FIG. 7 is a schematic structural diagram of a platform according to an embodiment of the present disclosure.
The following describes some embodiments of the present disclosure in detail with reference to drawings.
The following describes the implementation of the present disclosure with reference to specific embodiments. A person skilled in the art can easily learn about other advantages and effects of the present disclosure from the content disclosed in this specification. Evidently, the described embodiments are merely a part of but not all of the embodiments of the present disclosure. The present disclosure may also be implemented or applied in other different manners. Based on different viewpoints and application requirements, details in this specification may be modified or changed without departing from the spirit of the present disclosure. It is hereby noted that to the extent that no conflict occurs, the following embodiments of the present disclosure and the features in the embodiments may be combined with each other. All other embodiments derived by a person of ordinary skill in the art based on the embodiments of the present disclosure without making any creative efforts still fall within the protection scope of the present disclosure.

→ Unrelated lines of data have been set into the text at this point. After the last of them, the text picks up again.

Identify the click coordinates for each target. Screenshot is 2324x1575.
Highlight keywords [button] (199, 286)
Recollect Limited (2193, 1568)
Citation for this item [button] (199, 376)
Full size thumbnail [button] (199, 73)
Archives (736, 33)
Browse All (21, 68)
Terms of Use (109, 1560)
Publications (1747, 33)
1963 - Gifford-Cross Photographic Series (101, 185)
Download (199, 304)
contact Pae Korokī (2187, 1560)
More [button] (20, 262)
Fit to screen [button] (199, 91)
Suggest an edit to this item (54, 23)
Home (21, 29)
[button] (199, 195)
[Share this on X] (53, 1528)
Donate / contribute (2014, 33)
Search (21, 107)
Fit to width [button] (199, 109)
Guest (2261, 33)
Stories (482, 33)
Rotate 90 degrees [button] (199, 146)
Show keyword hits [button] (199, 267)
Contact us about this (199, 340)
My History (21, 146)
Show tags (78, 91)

The present disclosure provides a method for identifying and repairing source code defects. The present disclosure performs deep analysis and defect detection on the source code for a code file to be detected, and uses an AST template-driven automated repair method to automatically repair a code defect detected upstream, thereby simplifying the work of code standardization during software development, and further improving development efficiency.
As shown in FIG. 1, in an embodiment of the present disclosure, the method for identifying and repairing source code defects is implemented based on a source code I/O module, a source code defect detection module, and a source code automated-repair module. The method specifically includes:
Step S100: Upload to-be-repaired source code to the source code I/O module, and perform static analysis configuration design on the source code.

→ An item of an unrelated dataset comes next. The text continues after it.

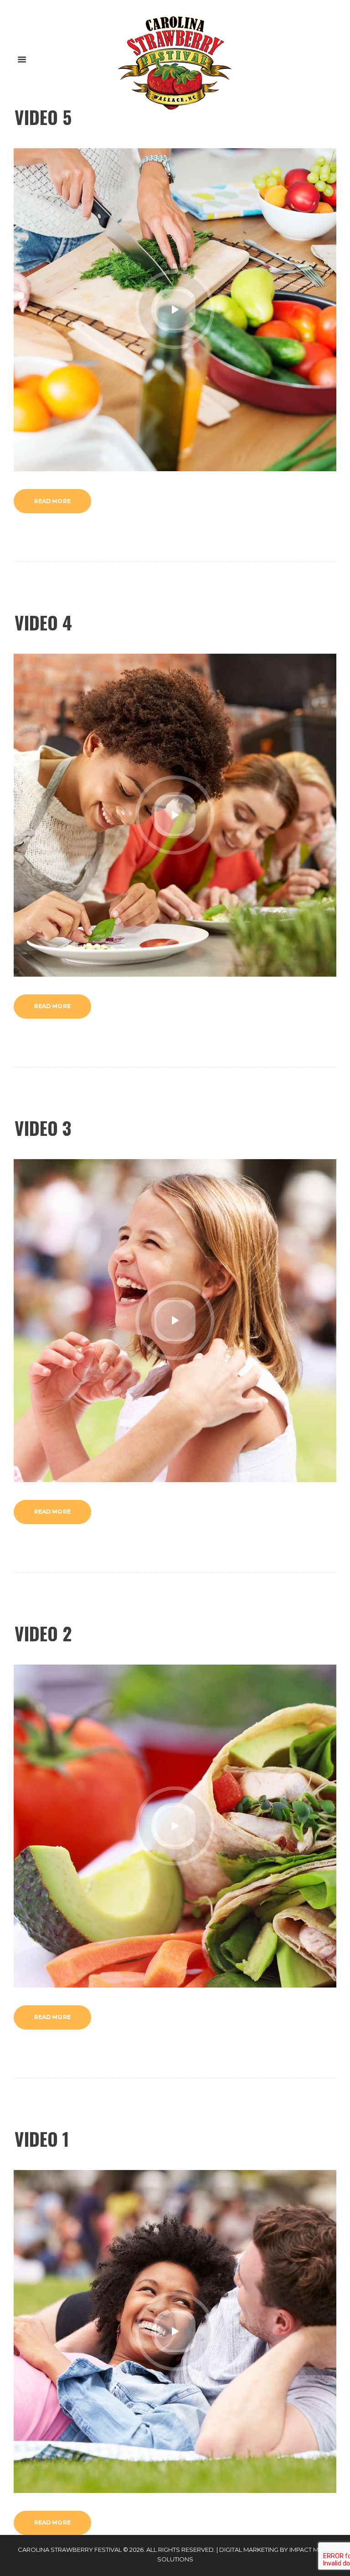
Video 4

Further, in step S100, the uploading to-be-repaired source code in a standard format to the source code I/O module includes the following steps:
Step S101: Import the to-be-repaired source code into the source code I/O module, and create a corresponding project environment. The source code upload format includes a project file, a source code directory, and a single source code file.
Step S102: The source code I/O module reads a file corresponding to the project environment, adds a corresponding source code directory, and performs relevant configuration on project properties to complete the uploading of the source code.

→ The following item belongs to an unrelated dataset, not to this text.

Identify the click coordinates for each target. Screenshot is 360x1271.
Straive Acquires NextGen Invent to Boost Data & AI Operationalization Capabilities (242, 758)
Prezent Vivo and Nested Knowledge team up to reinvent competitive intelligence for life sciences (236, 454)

Specifically, in this embodiment, after the user uploads the to-be-repaired source code to the source code I/O module in a standard format (including a project file, a source code directory, and a single source code file), the corresponding project environment is created. Second, the source code file (*.sln, *.bpr, *.vcxproj) is input, the directories, files, and file structures contained in the project environment are automatically read in, the source code directory is added, and the corresponding source code file is automatically added. Finally, the properties of the project environment are configured. The platform supports mainstream compilers, allows the user to select a suitable compiler for compiling and analyzing the source code as required. The user needs to configure the header file that is relied on during detection. The file contains the interfaces required for compilation of the source code and the declarations. At the same time, the user also needs to specify a directory of the source code file and a library file. The library file may contain a third-party library or other code libraries that the project depends on.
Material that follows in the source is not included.